A cadeia da Construção Civil é reconhecida como uma das maiores geradoras de empregos, renda, bens e serviços, representando hoje em torno de 8% do PIB brasileiro. O recente período de crescimento, notadamente nos últimos três anos (descontando 2014 que foi um ano perdido para o setor) foi gerado preponderantemente por medidas anticíclicas governamentais, catalisado pela ampla oferta de credito imobiliário e pela mobilidade social das classes econômicas C, D e E.
Outras faixas de renda também tiveram incentivos com abundante oferta de crédito, tanto para a produção quanto para o financiamento a pessoas físicas.
A crise financeira mundial de 2008, iniciada nos Estados Unidos, coincidentemente originada no mercado imobiliário daquele país teve como resposta imediata um Programa de Governo aqui no Brasil que tinha o objetivo principal de gerar emprego e renda na cadeia da Construção Civil e que funcionou eficazmente como medida que evitaria os reflexos da crise.
Entretanto, da literatura econômica sempre vimos que as medidas anticíclicas são estratégias governamentais que funcionam como “alopatia” e que, portanto devem ser prescritas por prazo determinado, devido ao alto custo para a sociedade.
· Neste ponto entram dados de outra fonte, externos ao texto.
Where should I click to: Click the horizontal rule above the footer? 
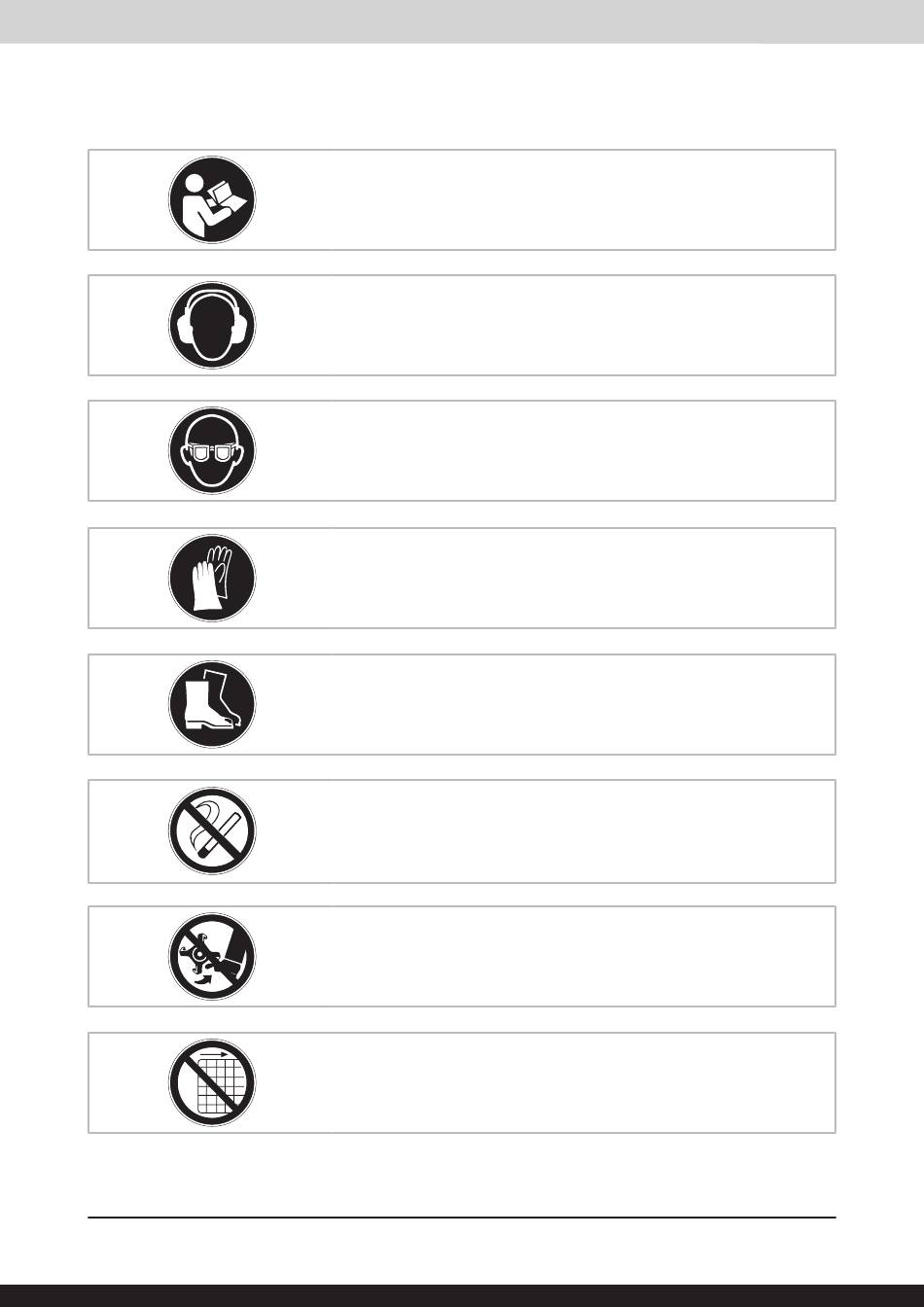tap(462, 1217)
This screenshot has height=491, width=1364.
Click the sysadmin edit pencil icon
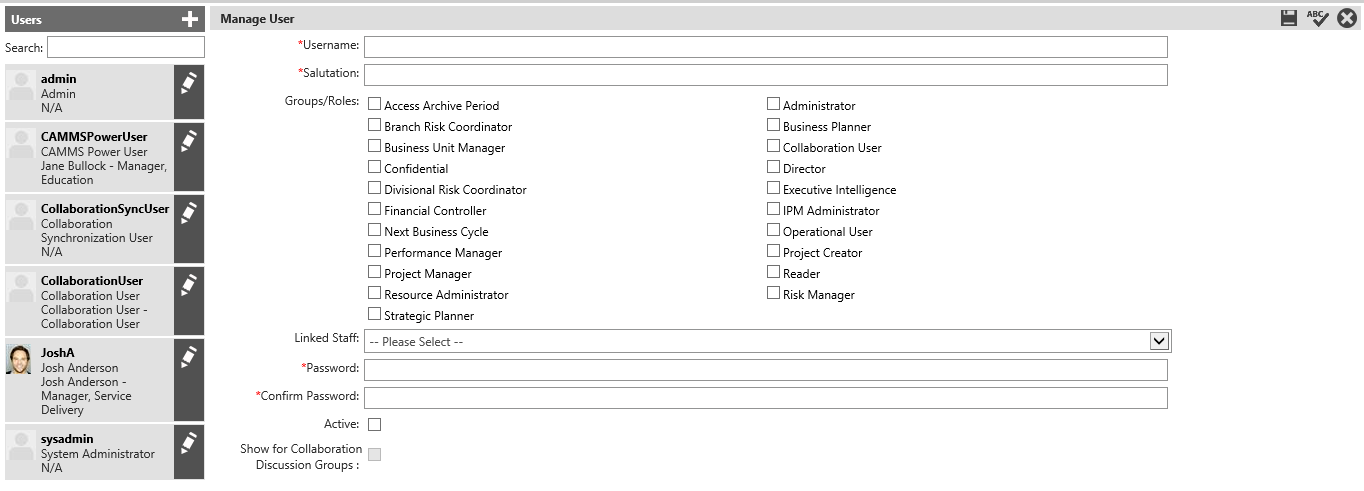(x=189, y=443)
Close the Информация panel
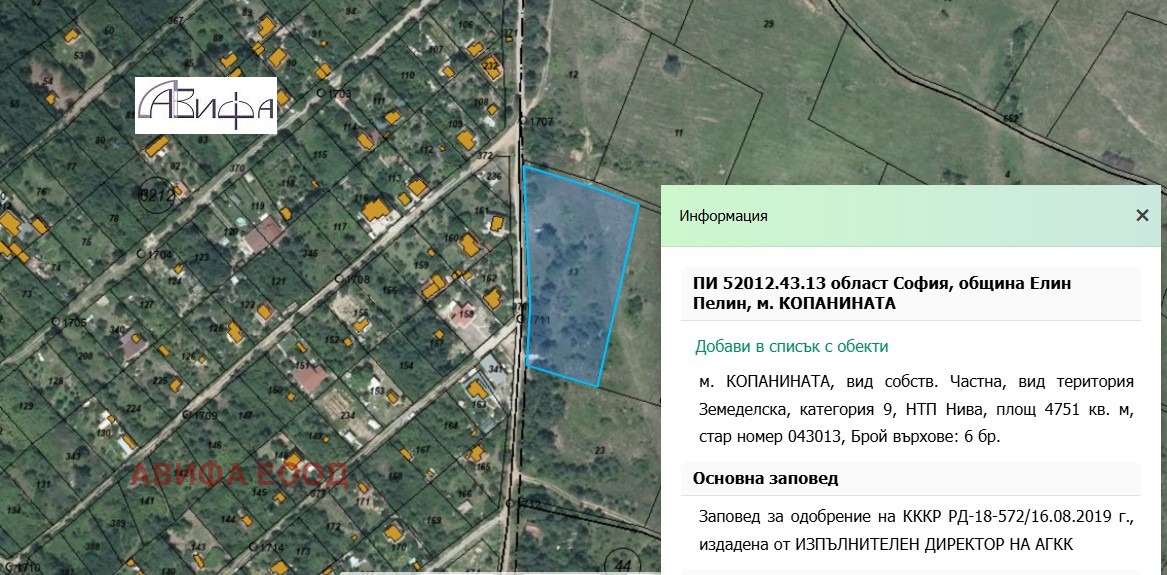The width and height of the screenshot is (1167, 575). [x=1142, y=215]
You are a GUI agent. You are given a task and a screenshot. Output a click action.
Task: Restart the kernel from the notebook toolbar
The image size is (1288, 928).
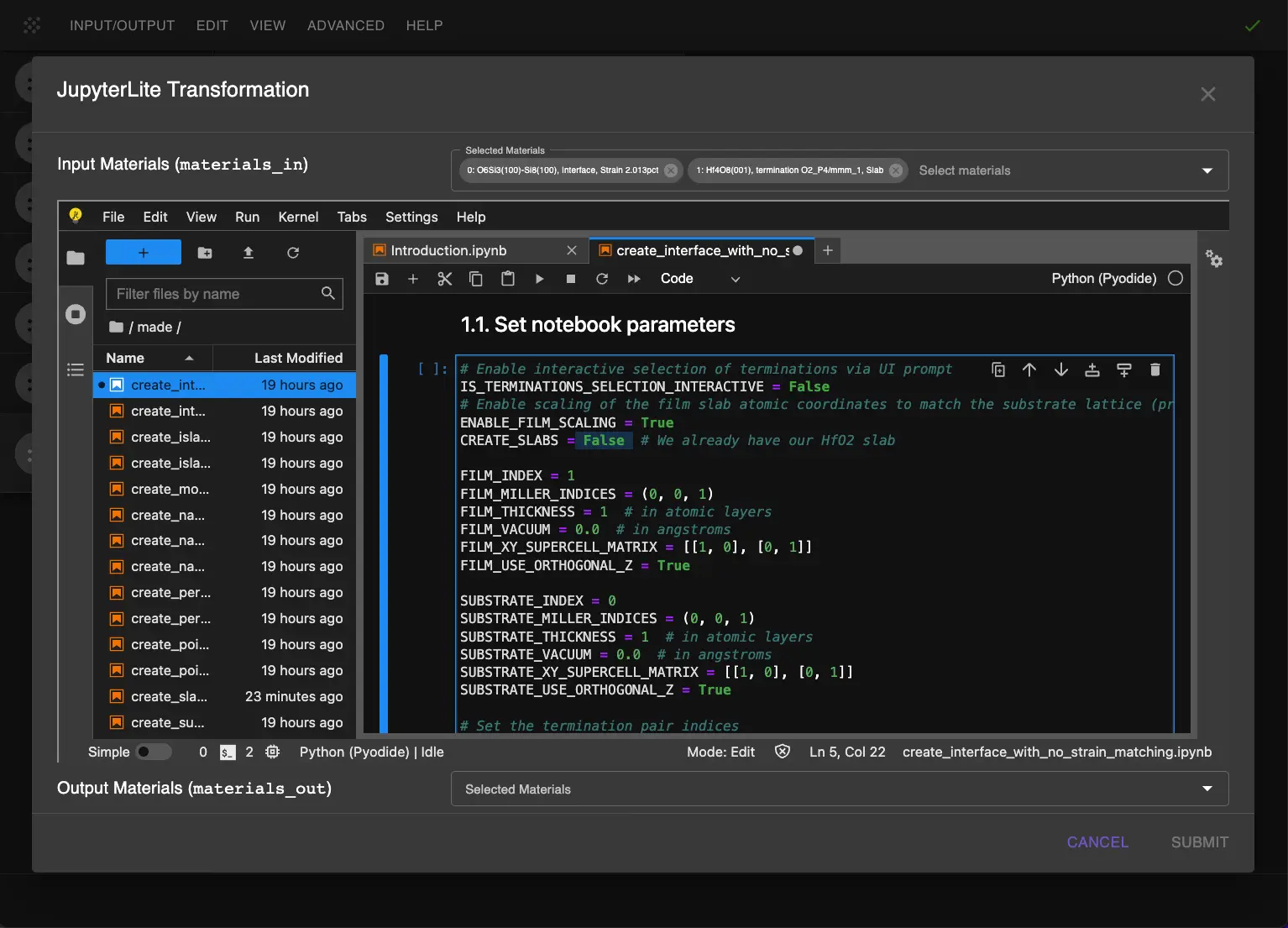coord(602,279)
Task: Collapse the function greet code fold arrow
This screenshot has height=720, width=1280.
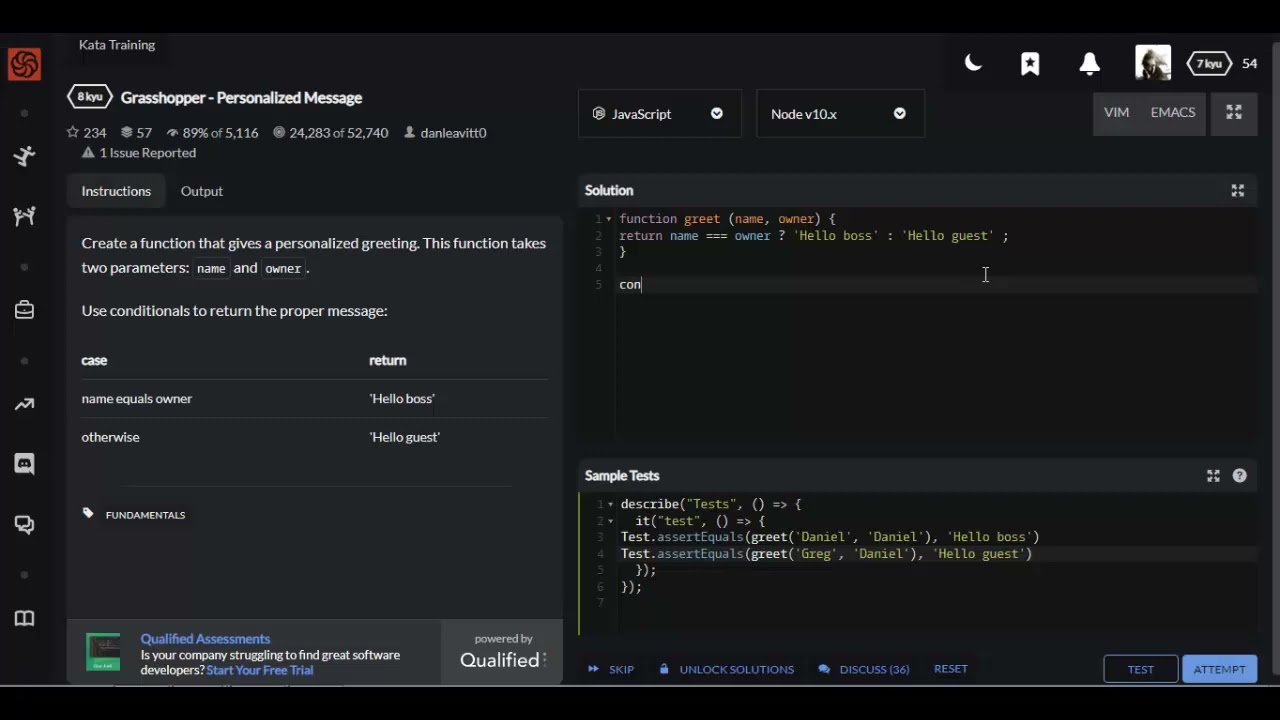Action: 609,219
Desta forma o Governo injeta recursos em determinado setor ou Indústria com o intuito de alterar o ciclo natural da “doença”.
Quando foi lançado, em 2009, o Programa Minha Casa Minha Vida tinha o objetivo de atingir um milhão de unidades e direcionar esta oferta com a prioridade para famílias que residiam em áreas de risco. Trabalhava o gestor com uma meta inicial de 14% do déficit habitacional de cada região. A segunda fase do programa buscou 30% como diretriz para a diminuição do déficit municipal, levando como base o senso de 2010 do IBGE.
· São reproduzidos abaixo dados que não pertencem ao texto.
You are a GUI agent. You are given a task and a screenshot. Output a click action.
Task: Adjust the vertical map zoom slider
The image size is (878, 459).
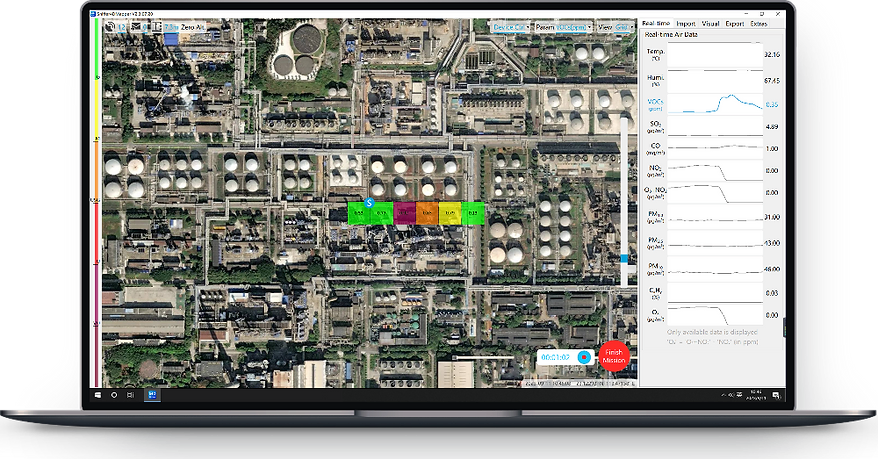pyautogui.click(x=626, y=258)
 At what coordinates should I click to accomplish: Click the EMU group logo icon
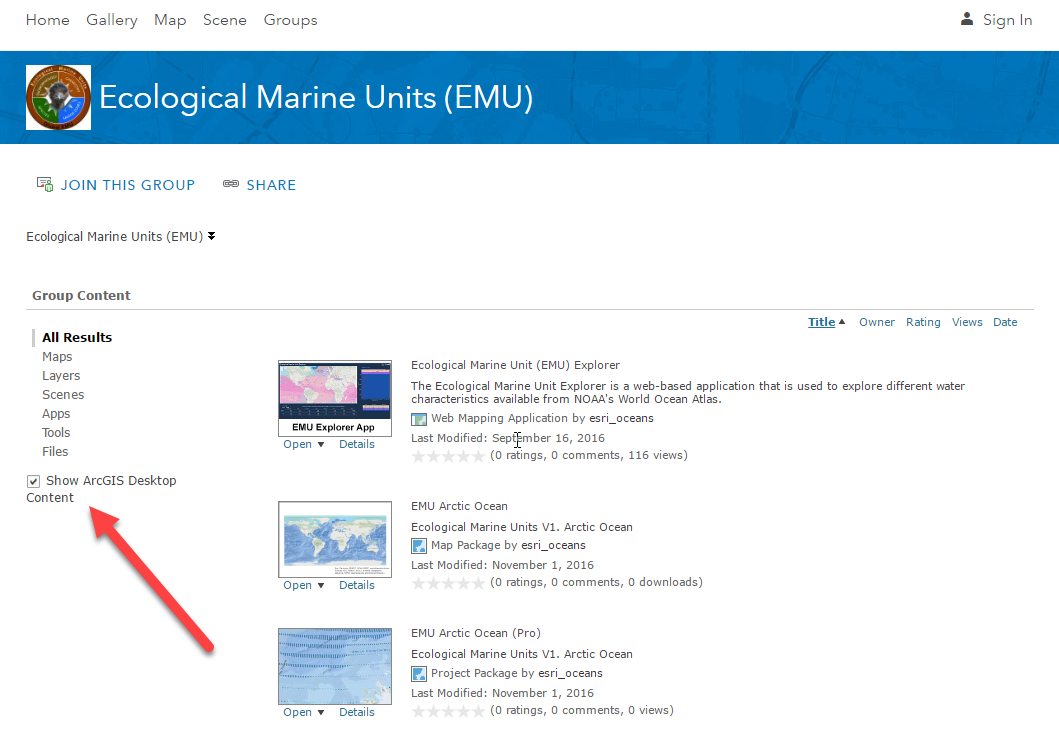[59, 97]
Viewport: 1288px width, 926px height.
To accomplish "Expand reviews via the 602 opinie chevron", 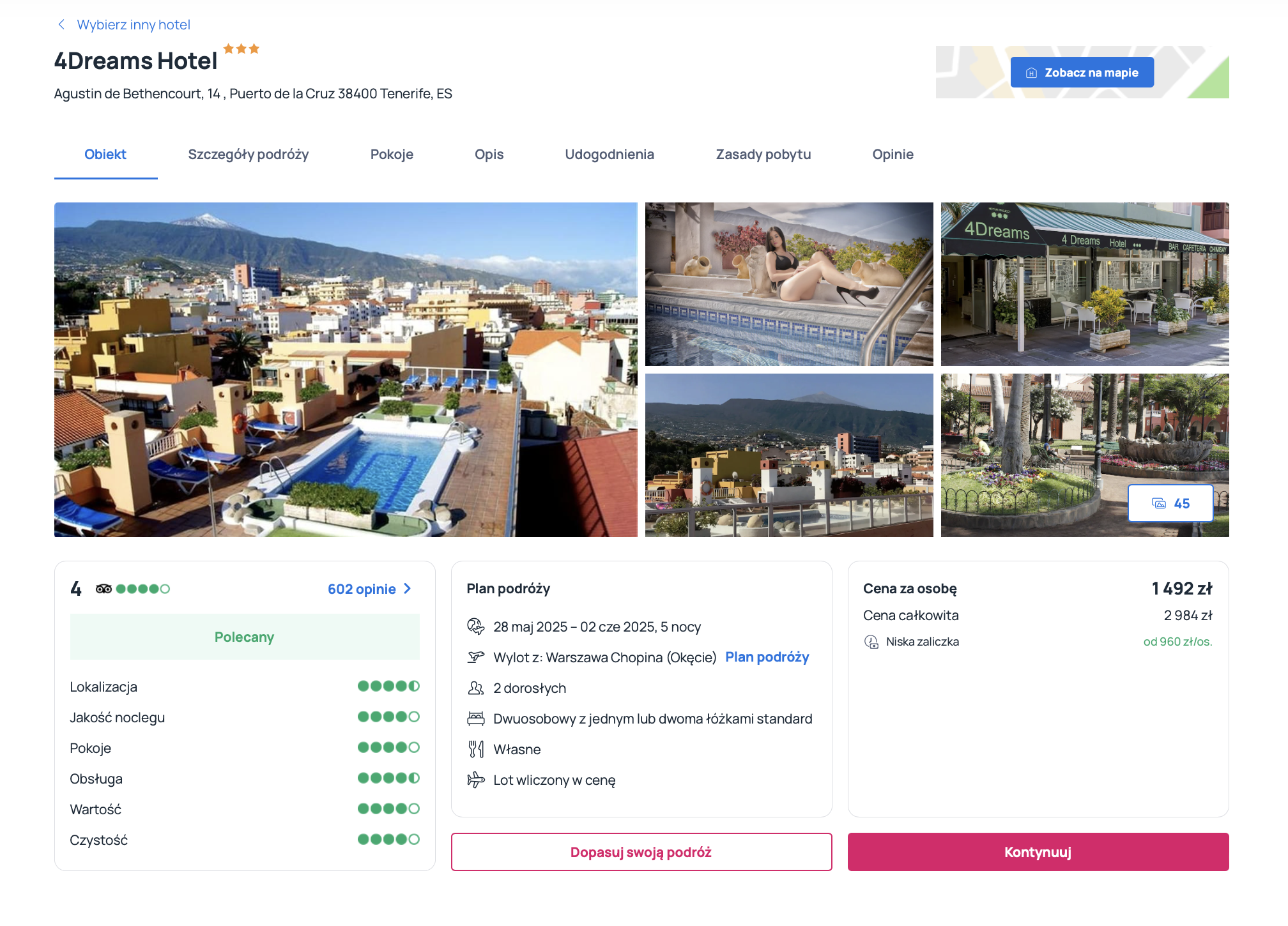I will pos(408,589).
Quando em 2015 o Governo anuncia a terceira fase do PMCMV, com a oferta de mais três milhões de moradia até 2018 ele informa que continuará “prescrevendo remédio alopático” para o mercado, especificamente na Habitação Popular, principalmente se não alterar a “dosagem” ou o subsidio oferecido principalmente na primeira faixa de renda (até R$ 1.600,00).
Imaginava-se então que estas medidas alopáticas e caríssimas para a sociedade, com subsídios chegando a 95% da unidade pudessem resolver várias situações. O fim da crise financeira era o principal objetivo, a melhoria das “doenças crônicas” das cidades e regiões metropolitanas que são a proliferação das favelas e instalação de moradias provisórias às margens dos rios. O terceiro fator seria a sustentabilidade ambiental e outra consequência importante seria a melhoria da qualidade de vida das famílias beneficiadas.
Apesar de não termos visto nenhum balanço sério, sem o condão político por um lado e sem o crivo da crítica vazia pelo outro, nenhuma das quatro situações aconteceu depois de cinco anos de Programa. Com as áreas de risco, “enxugou-se gelo”, pois as margens dos rios continuam com seus barracos ocupados, com raras exceções de prefeituras que deram bons exemplos. Quanto ao fator de sustentabilidade econômica, o programa tem inadimplência acima de 20% na Faixa 1 (renda até R$ 1.600,00) e dificilmente o retorno das prestações poderá beneficiar outras famílias.
Um Programa que está tendo um custo elevado, da ordem de R$ 230 bilhões de investimento até o final de 2014, sendo R$ 80 bilhões, praticamente a fundo perdido precisa de ajustes para que saia da condição de Programa Habitacional, de governo e temporal para uma Política Habitacional Popular permanente e atemporal, podendo ser aperfeiçoada no tempo. Que tenha a corresponsabilidade e contrapartidas devidas dos diversos setores governamentais e do segundo e terceiro setor e que aceite contribuições de investidores, transformando-o num bom negócio, sem a tutela única ou preponderante do Estado. Não pode uma estratégia desta envergadura e importância como política urbana ficar sob responsabilidade de Bancos públicos.
Com menor subsídio individual, na ordem do dia do ministro da Fazenda, melhoria do controle do retorno e comprometimento de todos os responsáveis no processo pode-se fazer muito mais do que o governo está estabelecendo como meta.
Portanto, que este Programa seja alçado à condição de Política Habitacional, como medida “homeopática”, e que a dosagem de subsídios tenha equilíbrio financeiro e sendo justa, que tenha retorno ao sistema. Que os governos federal, estadual e municipal, a sociedade e o terceiro setor abracem esta política pela abrangência e sua eficácia para a melhoria das condições de vida da sociedade. Desta forma, a cadeia da construção civil agradece, vai continuar a gerar empregos e renda e a conta vai fechar sem interferência elevada do governo, “alopática” e política.
Marcos Fontes - professor de Economia da IBE-FGV especialista nas áreas de Finanças e Imóveis com ênfase em crédito imobiliário e construção civil.